Instead I’ve arrived at that time in the writing cycle when I’ve had to come up with a “Marketing Plan” to sell Blind Love, my latest novel. Apparently editors these days want to know who I think my readers are, why I think they’ll buy my book, and how I intend to make sure they do.
So, I wracked my brain and came up with a big list of activities. I didn’t lie too awfully much. Should the book see the light of day, I most certainly will talk to anyone who’ll listen, go on TV and radio, pester my Facebook friends, overload this blog, etc.

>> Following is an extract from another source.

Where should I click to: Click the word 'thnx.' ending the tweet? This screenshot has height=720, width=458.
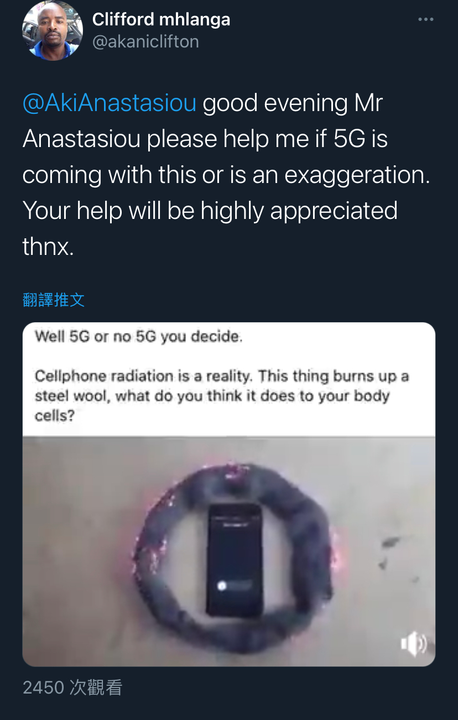click(x=48, y=248)
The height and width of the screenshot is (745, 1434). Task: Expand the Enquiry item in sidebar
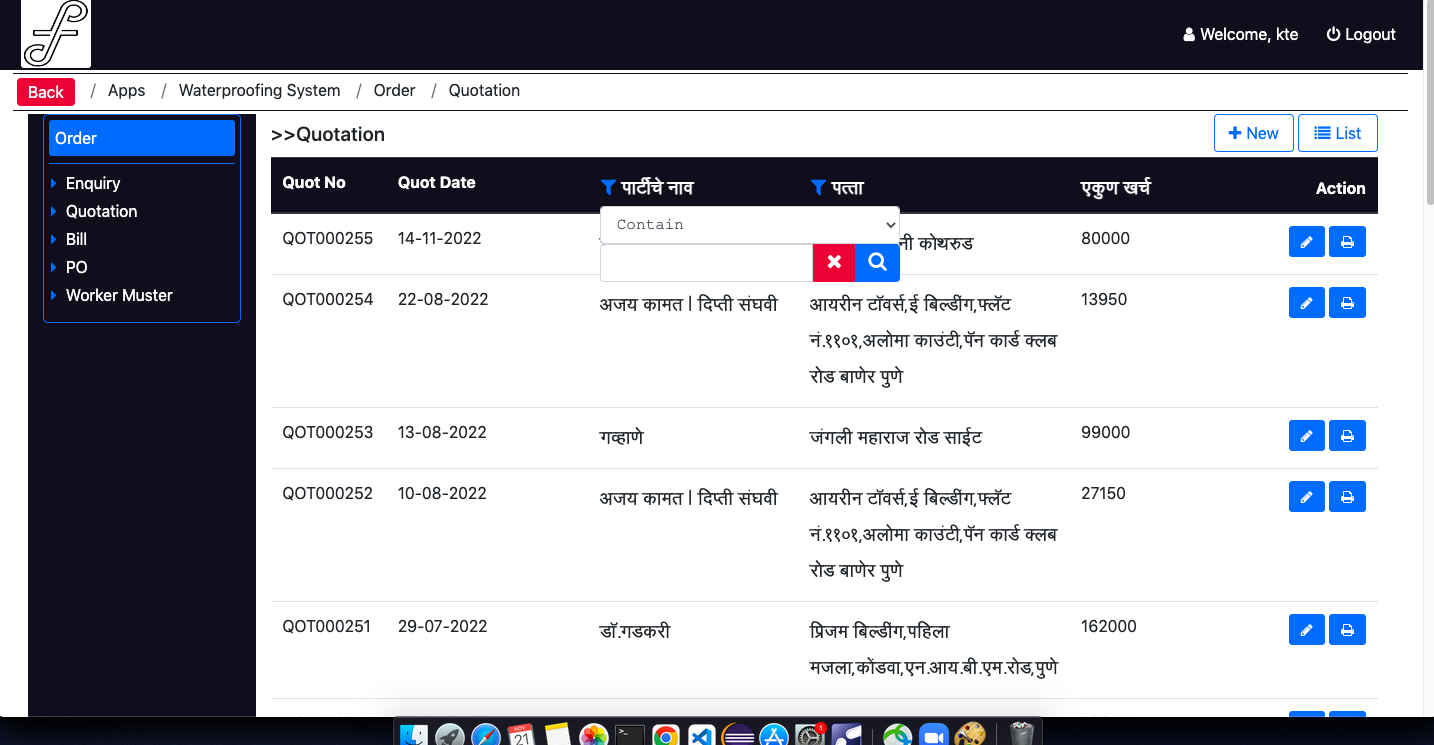coord(93,183)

I remember making a similar plan for Glass Hearts, promising to run around the countryside, cajoling people to plunk down their hard-earned cash for the privilege of purchasing a signed first edition.
In the beginning, the merry-go-round was thrilling. Most days I had to pinch myself in order to believe I was “livin’ the dream.” After months upon months of assorted events and literary happenings, I was a crispy critter.
I vividly remember the last reading I gave at the end of that year. It was an evening in December, and things were finally starting to wind down. My husband and I drove to Dayton to Books & Co., a large and, back then at least, privately-owned bookstore. I was worried I would forget what I was supposed to say, having said it so often before.
We had arranged to have an early dinner with my Aunt Lil, my Uncle Joe, my second cousin (let’s call her Sheila), and her husband (let’s call him Bob). Sheila’s mother and my paternal grandfather were siblings, I think.
Obviously, I’ve known Sheila and Bob my entire life. While she had an opinion on everything, he remained mute. More than once, I had asked my Aunt Lil whether Bob knew how to speak. She’d laugh, roll her eyes, and poke me in the shoulder.
The night of my last appearance of that year, though, I found out just how chatty Bob could be. After I finished talking about Glass Hearts and reading an excerpt, he raised his hand and unleashed a barrage of questions about how I got started, who had published my book, how I had managed to get invited this gig in the first place, and so on.
I felt sort of bad having to cut him off after a few minutes because I didn’t want to be rude to the entire room full of people who had come out to see me on that chilly night—even though I had been waiting decades just to hear the sound of Bob’s voice. I wondered why he had sat stone-faced at family gatherings when he obviously had so much to say. Probably we bored him senseless.